On Saturday afternoon we celebrated Easter with Larry’s family. We arrived to the hosts’ home early and had a couple of hours until the rest of the guests arrived. Larry was helping with the food preparation so I was with LJ. I once again took him outside, his favorite place to be. The house we were at is on kind of a small, gravel road by a pond. There are about 5 other houses on the same small road. We didn’t have any of his typical outdoor toys with us so I was a bit nervous thinking of how I would entertain him. My nerves were quickly quelled after we just started walking on the gravel road. LJ wanted to pick up and examine every.single.rock. He would pick them up, look at me with wide eyes, and say “Rock!” like it was so amazing that there was yet another rock on this gravel road. We very slowly made it to the part of the road that was closest to the pond. I felt surprisingly refreshed from not stressing about entertaining him to simply following his lead on walking and looking at the rocks around him. When we got to the pond, I had a flashback to my childhood when we would go camping or hiking and spend time skipping rocks with my mother. I wanted to share that slow pastime with LJ so I picked up a rock and threw it in the pond (I didn’t skip it because I knew an almost two year old would find a big splash much more amusing). After it splashed in the pond, he looked up at me like it was the most amazing, funny thing he’d seen, and of course, he wanted to do it too. So we spent the next half hour to 45 minutes finding rocks and throwing them in the pond. It was slow, some might say it was boring, but it was relaxing and fun for both him and me.
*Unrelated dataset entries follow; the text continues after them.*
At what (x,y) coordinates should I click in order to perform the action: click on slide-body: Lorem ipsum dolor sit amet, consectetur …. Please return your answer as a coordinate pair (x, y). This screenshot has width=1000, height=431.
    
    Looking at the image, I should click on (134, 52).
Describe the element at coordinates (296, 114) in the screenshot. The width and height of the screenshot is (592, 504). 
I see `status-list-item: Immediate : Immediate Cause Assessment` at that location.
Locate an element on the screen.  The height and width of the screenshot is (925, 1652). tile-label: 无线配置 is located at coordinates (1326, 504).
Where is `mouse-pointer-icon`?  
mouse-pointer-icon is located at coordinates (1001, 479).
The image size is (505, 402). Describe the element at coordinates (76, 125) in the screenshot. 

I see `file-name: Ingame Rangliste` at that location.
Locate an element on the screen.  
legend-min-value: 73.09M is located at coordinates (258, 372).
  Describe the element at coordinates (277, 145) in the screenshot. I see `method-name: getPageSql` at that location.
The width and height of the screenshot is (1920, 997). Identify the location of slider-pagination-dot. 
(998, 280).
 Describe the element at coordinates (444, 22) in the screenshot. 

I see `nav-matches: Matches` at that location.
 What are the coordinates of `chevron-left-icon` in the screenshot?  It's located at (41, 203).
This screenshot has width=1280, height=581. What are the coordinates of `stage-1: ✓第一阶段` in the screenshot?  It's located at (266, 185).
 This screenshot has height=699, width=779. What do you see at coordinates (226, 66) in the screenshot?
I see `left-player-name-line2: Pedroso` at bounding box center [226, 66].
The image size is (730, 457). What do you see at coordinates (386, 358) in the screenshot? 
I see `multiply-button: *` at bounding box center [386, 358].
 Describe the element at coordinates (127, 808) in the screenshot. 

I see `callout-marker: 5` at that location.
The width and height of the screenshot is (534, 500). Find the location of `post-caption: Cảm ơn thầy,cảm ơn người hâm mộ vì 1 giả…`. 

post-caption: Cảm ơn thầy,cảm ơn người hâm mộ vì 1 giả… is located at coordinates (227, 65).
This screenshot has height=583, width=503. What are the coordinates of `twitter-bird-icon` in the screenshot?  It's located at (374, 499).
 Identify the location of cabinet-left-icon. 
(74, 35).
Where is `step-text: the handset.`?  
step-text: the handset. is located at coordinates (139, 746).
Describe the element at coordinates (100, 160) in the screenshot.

On Sunday afternoon, LJ woke up from his nap a bit cranky. Again, I had this anxiety of how I was going to keep him entertained until dinner time, bath time, and bedtime. But I remembered my experience from the previous day and took him outside. He played outside for over two hours straight and did not fuss once. And the best part was, most of it was spent without any guided play or entertainment on my part. In the past I would feel like I had to constantly be either showing him cool stuff or talking to him, but I didn’t feel like that anymore. I really just followed his lead and realized that kids don’t need someone constantly entertaining them. Unlike most adults, they haven’t lost the ability to be amused by exploring and learning and they haven’t had their attention hijacked from the constant “rewards” most of us get from television, video games, the internet, etc.
I’m certainly not perfect. My life is overscheduled and I often lose sight of everything I mentioned above. But I’m cognizant and I’m trying. And most importantly, I am ever so aware of how much our children can teach us if we just listen to them and follow their lead.